Protection 2: Webcam Security
Put tape over your webcam. Even if a scammer claims to have recorded you, they literally cannot without access to your device. Knowing your webcam is covered will give you peace of mind.
Protection 3: Data Breach Monitoring
Check if your email has been in a data breach using haveibeenpwned.com. If it has, assume scammers have your information. Change critical passwords immediately.
Protection 4: Sextortion Awareness
Know that sextortion is common and almost always fake. If you receive an email claiming to have recorded you, 99.99% chance it is a scam. Do not panic. Do not pay.
Protection 5: Emotional Resilience
Sextortion thrives on shame and secrecy. If you receive a sextortion email, tell someone you trust. Tell a spouse. Tell a friend. Tell a therapist. Bringing it into the light removes its power.
The Suicide Connection: Why Sextortion Is More Serious Than People Realize
Sextortion has been linked to 34 documented suicides. Not attempted suicides. Deaths. Teenagers and adults who received sextortion threats and decided they could not face the shame.
This is why the psychological component of sextortion is so serious. It is not just money theft. It is psychological assault. It is forcing someone to confront their worst fears about shame and public humiliation.
If you are experiencing sextortion, please reach out:
- National Suicide Prevention Lifeline: 988 (USA)

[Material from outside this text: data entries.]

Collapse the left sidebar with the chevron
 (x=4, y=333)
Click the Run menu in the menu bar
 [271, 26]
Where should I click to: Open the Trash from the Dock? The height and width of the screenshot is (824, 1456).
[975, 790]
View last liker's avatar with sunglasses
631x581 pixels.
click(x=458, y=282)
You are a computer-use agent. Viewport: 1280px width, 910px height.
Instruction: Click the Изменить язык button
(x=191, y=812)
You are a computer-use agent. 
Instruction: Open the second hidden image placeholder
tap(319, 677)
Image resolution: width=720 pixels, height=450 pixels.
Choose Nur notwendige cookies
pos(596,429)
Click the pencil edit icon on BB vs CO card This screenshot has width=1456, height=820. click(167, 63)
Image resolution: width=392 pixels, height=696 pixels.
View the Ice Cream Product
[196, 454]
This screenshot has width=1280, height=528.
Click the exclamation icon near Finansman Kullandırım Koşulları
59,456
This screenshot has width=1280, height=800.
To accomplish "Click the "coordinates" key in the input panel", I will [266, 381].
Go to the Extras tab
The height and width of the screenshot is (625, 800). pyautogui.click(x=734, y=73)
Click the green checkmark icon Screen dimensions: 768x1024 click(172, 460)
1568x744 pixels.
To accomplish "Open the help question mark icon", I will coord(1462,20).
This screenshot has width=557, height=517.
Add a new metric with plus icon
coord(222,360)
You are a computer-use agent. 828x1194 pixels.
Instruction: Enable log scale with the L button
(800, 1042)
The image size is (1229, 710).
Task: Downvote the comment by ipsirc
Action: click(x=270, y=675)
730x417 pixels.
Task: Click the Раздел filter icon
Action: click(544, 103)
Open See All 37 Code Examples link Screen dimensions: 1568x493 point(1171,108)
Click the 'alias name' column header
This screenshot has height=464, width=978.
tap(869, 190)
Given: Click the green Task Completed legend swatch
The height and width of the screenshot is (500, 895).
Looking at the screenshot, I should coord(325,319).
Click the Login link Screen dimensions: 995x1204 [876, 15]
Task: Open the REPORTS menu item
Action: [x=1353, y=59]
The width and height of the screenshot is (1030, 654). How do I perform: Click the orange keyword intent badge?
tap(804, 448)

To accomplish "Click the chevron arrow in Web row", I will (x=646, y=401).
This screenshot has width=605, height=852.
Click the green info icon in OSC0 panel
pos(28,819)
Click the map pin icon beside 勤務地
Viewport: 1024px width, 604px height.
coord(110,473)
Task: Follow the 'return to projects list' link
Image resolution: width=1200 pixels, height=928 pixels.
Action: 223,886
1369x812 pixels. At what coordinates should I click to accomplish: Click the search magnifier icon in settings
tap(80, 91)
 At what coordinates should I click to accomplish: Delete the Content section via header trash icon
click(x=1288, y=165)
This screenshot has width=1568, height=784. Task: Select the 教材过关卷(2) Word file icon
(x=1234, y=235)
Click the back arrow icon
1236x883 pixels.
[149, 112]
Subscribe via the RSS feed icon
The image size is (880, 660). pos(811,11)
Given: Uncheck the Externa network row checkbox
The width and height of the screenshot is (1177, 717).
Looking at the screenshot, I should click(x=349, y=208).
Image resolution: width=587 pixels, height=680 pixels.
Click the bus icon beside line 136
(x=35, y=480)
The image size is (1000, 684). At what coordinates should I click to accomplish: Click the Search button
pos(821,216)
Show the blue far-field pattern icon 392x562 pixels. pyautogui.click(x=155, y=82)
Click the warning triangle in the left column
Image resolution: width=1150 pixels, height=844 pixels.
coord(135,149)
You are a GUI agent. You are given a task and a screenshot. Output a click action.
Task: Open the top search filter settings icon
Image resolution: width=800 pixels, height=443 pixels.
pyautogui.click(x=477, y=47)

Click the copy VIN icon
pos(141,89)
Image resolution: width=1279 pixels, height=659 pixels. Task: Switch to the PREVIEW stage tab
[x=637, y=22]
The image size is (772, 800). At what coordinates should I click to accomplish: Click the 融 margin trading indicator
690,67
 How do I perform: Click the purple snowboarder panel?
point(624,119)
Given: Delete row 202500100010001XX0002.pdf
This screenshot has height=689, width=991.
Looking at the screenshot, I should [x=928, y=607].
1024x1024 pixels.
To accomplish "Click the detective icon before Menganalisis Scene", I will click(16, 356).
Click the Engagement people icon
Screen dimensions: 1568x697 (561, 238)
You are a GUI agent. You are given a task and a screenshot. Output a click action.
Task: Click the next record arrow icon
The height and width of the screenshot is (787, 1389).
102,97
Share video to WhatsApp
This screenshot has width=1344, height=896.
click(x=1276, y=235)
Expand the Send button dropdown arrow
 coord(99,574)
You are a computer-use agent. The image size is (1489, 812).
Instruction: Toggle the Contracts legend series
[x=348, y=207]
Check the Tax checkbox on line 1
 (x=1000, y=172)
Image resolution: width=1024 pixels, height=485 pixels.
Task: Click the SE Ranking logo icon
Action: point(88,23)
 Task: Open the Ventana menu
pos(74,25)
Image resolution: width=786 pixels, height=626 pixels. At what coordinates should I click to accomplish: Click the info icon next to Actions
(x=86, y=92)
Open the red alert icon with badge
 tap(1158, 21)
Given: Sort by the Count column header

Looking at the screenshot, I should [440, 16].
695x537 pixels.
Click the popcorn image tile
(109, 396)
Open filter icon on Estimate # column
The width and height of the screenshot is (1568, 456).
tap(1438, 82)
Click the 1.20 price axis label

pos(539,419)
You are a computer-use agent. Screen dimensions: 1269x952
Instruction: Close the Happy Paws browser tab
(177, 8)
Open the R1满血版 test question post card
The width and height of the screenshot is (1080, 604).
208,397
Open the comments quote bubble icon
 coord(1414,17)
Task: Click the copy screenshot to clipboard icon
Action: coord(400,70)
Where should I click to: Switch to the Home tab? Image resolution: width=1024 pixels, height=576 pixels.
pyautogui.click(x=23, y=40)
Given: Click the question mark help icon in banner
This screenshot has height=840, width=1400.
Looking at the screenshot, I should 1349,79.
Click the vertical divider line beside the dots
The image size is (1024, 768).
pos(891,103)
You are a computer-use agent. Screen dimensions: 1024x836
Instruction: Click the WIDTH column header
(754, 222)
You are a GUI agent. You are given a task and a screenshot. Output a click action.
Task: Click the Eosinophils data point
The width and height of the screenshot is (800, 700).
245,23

- Crisis Text Line: Text "HOME" to 741741
- International Association for Suicide Prevention: https://www.iasp.info/resources/Crisis_Centres/
Sextortion Is A Psychological Attack, Not A Real Threat
In 95% of cases, the scammer has nothing. They are exploiting shame. Do not pay. Do not panic. Report to authorities. Talk to someone. Use Reverse Number Check to verify any contact information. You are not alone. Millions receive these emails every month. Almost none of them result in actual consequences.